EXERCISE TEXT
· · ·

Dell Inspiron 15 7000 Gaming
This laptop can handle 1080p gaming with ease, but it’s let down by a poor-quality display
SCORE ✪✪✪✪✪ PRICE £941 (£1,129 inc VAT) from dell.co.uk
If you want slick Full HD gaming in a laptop, you normally have to pay a considerable price. For example, the £1,899 15in Gigabyte Aero 15 comes with an Intel Core i7-7700HQ and a 6GB GTX 1060. Or there’s Dell’s gorgeous £1,649 XPS 15, which features an Intel Core i7-7700HQ and GTX 1050 graphics.
The Inspiron 15 7000 Gaming is here to spoil the party, with prices starting at £899 – and that still includes a Core i5 and GTX 1050. I tested the £1,129 configuration that ships with a 2.8GHz Core i7-7700HQ, 4GB GTX 1050 Ti graphics, 16GB of RAM and a 256GB SSD, coupled with a 1TB 5,400rpm hard disk.That’s meaty power, as reflected in a score of 113 in our benchmarks.
The Inspiron 15 7000 Gaming raced through GFXBench with flying colours, too. It ran the Car Chase onscreen benchmark at 129fps, and clocked up a ridiculous 251fps on the onscreen Manhattan 3 benchmark.
That translates very nicely to real-world games. In Dirt: Showdown, with Ultra settings, the Inspiron rendered an average of 78fps. The more challenging Metro: Last Light benchmark ran at 69fps at Very High settings with Screen Space Ambient Occlusion (SSAO) disabled. Only turning this on could cripple performance, causing the average framerate to drop to 36fps.
So this laptop is perfect for 1080p gaming: most AAA titles should run at above 60fps with very high detail settings. There’s only one caveat: you’ll need to keep the laptop plugged in for optimal performance, and live with its fans running at full pelt. During the benchmark tests, we saw the processor hit 80°C – close to its thermal threshold.
Despite the powerful internals, battery life is surprisingly good. In fact, it’s the best I’ve seen from a gaming laptop, delivering 7hrs 57mins of video playback before needing a recharge. That’s 40 minutes more than the Gigabyte Aero 15.
And, like the Aero, the Inspiron 15 7000 Gaming looks stylish, with a tasteful matte black and red design that’s reminiscent of Spider-Man. It opens up via a single middle-section hinge, which does mean the panel is prone to flex and wobble. The bezels around the screen are quite large, too, with the top one home to a frontfacing 720p HD camera.

· · ·

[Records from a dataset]
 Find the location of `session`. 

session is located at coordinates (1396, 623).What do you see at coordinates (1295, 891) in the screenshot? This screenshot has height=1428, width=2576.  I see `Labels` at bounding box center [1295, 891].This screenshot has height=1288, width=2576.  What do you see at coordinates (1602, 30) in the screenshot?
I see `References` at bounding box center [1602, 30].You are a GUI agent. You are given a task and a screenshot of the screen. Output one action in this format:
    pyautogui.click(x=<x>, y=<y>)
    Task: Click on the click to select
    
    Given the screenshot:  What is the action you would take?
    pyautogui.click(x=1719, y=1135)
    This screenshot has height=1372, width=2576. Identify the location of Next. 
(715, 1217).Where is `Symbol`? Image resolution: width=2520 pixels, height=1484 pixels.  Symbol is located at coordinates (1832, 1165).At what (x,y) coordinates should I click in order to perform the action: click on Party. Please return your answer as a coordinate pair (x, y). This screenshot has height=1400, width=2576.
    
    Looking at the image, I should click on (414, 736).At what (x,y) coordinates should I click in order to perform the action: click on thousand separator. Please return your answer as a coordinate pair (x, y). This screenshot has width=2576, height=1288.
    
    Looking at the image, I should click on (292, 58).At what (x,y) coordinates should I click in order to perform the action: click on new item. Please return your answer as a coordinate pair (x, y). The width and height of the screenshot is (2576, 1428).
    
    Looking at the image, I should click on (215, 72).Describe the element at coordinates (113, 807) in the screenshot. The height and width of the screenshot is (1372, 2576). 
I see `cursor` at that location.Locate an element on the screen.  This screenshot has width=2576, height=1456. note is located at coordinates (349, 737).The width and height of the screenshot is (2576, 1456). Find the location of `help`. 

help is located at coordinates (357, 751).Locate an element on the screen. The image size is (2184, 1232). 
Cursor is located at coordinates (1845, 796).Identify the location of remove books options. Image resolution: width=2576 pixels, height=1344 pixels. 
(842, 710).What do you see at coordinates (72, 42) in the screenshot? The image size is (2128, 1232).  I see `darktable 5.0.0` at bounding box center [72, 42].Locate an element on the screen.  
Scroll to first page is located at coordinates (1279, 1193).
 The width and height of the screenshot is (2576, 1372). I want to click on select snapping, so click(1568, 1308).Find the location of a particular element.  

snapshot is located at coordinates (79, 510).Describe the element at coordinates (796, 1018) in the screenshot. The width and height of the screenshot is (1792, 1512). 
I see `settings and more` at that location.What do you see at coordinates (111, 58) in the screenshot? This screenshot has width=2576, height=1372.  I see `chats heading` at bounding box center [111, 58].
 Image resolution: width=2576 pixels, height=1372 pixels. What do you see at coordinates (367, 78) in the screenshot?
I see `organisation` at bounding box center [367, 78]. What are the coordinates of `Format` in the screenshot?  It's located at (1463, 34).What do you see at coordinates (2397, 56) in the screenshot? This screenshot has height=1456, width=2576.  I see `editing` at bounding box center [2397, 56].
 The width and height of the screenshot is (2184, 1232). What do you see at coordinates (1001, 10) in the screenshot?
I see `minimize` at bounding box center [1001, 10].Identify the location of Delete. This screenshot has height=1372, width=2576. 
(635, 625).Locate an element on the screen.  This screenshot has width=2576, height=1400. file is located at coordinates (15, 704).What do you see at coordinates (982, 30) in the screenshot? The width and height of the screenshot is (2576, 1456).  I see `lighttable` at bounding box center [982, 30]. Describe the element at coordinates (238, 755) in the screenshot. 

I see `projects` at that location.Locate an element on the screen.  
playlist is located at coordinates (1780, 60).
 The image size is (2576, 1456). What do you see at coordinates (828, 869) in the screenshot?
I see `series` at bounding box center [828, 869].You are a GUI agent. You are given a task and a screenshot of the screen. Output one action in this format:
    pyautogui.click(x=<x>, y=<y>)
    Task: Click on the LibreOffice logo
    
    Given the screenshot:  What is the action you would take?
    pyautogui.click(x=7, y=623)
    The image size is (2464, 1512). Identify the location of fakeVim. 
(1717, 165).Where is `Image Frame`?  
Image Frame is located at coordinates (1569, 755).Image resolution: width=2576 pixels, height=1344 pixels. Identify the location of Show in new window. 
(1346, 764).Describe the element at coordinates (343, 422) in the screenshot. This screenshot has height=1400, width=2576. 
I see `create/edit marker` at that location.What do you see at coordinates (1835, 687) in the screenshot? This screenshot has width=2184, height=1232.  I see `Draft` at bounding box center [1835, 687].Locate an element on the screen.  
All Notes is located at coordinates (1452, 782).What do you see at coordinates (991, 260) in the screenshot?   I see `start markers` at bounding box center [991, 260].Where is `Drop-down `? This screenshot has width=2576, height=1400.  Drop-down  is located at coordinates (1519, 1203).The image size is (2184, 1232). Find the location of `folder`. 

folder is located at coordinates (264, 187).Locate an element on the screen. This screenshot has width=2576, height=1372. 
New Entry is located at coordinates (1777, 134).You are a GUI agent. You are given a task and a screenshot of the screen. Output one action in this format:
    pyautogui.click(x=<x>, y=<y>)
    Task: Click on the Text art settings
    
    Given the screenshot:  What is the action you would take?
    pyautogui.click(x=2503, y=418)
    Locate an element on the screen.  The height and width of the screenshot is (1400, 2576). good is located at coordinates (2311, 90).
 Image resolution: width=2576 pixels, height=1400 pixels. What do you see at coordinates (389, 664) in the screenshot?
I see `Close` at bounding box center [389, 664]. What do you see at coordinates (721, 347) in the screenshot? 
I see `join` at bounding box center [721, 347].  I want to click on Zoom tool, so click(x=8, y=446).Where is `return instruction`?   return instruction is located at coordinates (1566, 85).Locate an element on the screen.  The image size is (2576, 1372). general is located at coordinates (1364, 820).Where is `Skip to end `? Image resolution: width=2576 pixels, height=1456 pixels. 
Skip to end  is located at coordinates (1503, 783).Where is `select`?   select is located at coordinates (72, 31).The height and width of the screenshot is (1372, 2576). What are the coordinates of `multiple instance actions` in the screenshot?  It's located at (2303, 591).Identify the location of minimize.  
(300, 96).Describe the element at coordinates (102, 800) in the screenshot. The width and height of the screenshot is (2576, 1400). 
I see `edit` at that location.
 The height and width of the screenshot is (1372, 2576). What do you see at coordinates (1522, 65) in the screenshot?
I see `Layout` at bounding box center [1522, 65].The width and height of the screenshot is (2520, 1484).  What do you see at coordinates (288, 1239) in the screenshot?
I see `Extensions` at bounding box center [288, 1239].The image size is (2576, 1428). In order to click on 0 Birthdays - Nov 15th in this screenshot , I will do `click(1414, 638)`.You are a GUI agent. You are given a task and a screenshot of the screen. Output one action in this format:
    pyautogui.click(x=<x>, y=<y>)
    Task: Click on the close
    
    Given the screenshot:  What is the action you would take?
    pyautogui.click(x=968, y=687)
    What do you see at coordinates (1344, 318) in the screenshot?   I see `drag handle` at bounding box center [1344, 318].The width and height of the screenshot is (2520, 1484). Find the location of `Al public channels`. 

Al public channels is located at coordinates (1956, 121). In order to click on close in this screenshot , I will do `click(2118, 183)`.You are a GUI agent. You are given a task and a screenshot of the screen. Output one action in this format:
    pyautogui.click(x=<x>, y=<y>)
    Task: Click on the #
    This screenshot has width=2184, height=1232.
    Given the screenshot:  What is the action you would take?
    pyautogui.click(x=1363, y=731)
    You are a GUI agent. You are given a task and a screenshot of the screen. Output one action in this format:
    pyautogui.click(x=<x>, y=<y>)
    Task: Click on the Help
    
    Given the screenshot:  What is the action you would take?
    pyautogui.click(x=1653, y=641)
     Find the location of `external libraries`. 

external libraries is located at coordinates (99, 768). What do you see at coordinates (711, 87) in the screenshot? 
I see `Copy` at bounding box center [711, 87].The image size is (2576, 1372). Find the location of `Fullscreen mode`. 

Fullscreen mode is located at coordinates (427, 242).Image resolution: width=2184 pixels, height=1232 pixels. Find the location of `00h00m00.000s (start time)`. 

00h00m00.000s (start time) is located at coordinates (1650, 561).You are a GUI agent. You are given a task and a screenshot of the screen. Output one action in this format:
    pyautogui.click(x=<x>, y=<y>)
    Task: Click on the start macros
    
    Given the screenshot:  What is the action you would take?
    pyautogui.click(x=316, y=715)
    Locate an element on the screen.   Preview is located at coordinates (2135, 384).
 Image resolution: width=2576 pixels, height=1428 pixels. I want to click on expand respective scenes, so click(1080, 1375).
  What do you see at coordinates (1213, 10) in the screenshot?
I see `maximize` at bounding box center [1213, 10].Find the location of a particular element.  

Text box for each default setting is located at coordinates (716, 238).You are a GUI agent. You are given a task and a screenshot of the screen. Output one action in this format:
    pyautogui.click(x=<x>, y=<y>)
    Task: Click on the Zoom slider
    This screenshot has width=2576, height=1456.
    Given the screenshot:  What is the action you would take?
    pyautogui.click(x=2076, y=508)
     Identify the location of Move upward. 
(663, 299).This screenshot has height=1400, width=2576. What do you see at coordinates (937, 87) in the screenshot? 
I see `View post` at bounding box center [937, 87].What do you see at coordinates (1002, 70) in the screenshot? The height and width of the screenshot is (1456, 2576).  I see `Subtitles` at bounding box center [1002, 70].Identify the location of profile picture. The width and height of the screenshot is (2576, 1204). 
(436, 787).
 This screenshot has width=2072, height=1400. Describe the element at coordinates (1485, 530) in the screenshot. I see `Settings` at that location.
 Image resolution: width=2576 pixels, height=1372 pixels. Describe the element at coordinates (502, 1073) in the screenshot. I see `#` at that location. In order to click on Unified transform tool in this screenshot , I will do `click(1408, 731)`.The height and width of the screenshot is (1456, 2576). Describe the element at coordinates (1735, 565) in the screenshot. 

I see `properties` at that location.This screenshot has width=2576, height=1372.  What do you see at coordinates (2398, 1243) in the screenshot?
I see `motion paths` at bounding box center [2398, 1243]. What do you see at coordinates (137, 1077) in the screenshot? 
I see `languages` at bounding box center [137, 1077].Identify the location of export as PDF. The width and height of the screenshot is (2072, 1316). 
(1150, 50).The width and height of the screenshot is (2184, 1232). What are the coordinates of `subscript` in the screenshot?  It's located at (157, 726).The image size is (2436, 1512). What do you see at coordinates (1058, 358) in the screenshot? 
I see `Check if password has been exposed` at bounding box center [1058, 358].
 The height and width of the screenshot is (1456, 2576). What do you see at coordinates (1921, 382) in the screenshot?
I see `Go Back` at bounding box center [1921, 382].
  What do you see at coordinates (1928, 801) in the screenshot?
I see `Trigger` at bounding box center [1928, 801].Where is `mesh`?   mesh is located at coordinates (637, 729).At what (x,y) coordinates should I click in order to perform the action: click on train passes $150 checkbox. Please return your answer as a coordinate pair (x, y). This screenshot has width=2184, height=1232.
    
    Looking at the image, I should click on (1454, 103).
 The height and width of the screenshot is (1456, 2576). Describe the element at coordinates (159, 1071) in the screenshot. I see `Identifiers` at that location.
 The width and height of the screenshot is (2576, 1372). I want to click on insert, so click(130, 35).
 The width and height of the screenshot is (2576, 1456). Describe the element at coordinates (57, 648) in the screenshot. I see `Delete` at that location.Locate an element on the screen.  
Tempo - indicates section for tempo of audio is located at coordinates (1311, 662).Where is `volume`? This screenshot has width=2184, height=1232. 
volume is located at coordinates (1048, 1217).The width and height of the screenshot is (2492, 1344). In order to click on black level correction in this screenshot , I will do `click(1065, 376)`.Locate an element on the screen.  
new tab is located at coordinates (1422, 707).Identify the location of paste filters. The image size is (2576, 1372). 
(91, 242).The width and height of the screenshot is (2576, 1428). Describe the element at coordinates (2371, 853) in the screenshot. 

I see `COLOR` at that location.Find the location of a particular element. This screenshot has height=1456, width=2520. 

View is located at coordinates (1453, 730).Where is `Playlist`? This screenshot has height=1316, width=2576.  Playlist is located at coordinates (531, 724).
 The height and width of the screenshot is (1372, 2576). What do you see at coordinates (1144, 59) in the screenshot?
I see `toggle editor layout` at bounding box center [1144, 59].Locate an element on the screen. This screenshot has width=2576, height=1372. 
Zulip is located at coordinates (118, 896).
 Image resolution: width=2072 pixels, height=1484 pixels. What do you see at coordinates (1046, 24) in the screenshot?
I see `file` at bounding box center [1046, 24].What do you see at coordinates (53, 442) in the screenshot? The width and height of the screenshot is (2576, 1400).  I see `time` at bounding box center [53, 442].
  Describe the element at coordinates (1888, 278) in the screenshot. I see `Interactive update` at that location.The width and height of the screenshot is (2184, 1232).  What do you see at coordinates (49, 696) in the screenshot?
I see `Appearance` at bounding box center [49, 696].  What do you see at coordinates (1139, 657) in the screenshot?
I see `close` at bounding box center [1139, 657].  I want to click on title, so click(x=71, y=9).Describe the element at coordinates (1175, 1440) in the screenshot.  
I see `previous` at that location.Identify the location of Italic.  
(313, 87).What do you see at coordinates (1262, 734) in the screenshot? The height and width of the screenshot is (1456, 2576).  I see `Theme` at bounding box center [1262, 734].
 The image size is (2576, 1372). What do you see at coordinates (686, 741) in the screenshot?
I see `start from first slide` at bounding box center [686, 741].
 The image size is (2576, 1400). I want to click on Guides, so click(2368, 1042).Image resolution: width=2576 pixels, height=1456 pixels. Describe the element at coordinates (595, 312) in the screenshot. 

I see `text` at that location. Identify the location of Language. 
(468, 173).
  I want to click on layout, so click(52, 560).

· · ·

Rewrite the part of the laptop review from "Despite the powerful" to "Gigabyte Aero 15.", replacing "surprisingly" with "remarkably". Work from the laptop review by itself.

Despite the powerful internals, battery life is remarkably good. In fact, it’s the best I’ve seen from a gaming laptop, delivering 7hrs 57mins of video playback before needing a recharge. That’s 40 minutes more than the Gigabyte Aero 15.